#### WHAT THE EXERCISE ASKS
Find each row below that contains the string "entry" and copy those rows in full.

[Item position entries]
***

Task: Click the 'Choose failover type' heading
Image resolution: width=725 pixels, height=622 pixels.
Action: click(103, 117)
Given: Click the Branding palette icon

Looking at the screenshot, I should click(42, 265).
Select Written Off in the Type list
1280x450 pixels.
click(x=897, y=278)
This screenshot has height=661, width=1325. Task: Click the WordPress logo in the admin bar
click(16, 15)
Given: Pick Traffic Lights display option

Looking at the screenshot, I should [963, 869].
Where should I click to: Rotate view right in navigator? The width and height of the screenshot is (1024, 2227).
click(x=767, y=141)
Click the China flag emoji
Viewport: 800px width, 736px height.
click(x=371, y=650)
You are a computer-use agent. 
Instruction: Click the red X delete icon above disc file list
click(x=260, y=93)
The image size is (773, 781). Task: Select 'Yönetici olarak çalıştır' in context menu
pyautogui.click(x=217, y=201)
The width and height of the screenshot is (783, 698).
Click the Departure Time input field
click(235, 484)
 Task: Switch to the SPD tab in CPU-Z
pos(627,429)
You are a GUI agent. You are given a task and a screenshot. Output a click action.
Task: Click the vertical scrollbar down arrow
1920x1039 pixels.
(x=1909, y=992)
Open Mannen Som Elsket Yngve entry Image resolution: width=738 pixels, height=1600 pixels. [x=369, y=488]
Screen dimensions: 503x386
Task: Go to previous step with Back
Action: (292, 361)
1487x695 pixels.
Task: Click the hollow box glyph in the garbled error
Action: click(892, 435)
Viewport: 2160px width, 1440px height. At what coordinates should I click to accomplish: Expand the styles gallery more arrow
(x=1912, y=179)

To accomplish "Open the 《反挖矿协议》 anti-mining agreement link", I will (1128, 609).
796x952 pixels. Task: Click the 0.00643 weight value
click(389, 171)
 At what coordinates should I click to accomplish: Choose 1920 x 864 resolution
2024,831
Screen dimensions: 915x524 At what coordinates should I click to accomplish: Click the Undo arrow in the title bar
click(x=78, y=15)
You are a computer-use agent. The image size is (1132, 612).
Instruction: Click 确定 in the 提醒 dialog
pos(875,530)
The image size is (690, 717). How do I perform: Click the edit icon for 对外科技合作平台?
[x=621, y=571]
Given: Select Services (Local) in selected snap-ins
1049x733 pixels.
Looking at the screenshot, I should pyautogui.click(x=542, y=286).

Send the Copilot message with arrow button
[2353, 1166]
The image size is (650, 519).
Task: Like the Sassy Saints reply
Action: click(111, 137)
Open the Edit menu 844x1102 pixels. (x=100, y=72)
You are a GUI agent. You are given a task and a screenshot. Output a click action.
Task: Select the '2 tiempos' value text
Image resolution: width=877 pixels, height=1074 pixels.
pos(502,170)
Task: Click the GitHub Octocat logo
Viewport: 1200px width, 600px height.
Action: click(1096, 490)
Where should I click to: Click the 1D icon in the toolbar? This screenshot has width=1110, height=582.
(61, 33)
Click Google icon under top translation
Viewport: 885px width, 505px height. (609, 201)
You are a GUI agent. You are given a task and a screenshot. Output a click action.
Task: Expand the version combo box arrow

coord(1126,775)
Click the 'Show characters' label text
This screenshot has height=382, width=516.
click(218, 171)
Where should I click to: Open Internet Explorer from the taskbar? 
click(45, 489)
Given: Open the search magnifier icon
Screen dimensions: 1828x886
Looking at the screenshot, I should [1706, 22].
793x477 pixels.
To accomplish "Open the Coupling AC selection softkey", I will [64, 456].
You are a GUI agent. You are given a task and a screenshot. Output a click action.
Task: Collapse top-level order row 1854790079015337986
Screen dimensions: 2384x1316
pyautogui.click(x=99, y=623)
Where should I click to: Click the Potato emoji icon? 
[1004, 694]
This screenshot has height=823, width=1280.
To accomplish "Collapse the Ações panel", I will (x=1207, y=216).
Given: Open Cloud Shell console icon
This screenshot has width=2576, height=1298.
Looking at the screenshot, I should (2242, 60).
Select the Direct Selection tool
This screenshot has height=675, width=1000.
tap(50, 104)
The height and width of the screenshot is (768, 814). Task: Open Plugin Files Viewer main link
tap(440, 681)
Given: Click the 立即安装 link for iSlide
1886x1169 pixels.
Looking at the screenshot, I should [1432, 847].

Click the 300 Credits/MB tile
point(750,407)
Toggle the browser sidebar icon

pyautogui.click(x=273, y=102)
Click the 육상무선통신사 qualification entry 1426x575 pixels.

***

#### REPLY TO THE TASK
Open Mannen Som Elsket Yngve entry Image resolution: width=738 pixels, height=1600 pixels. [x=369, y=488]
Click the 육상무선통신사 qualification entry 1426x575 pixels.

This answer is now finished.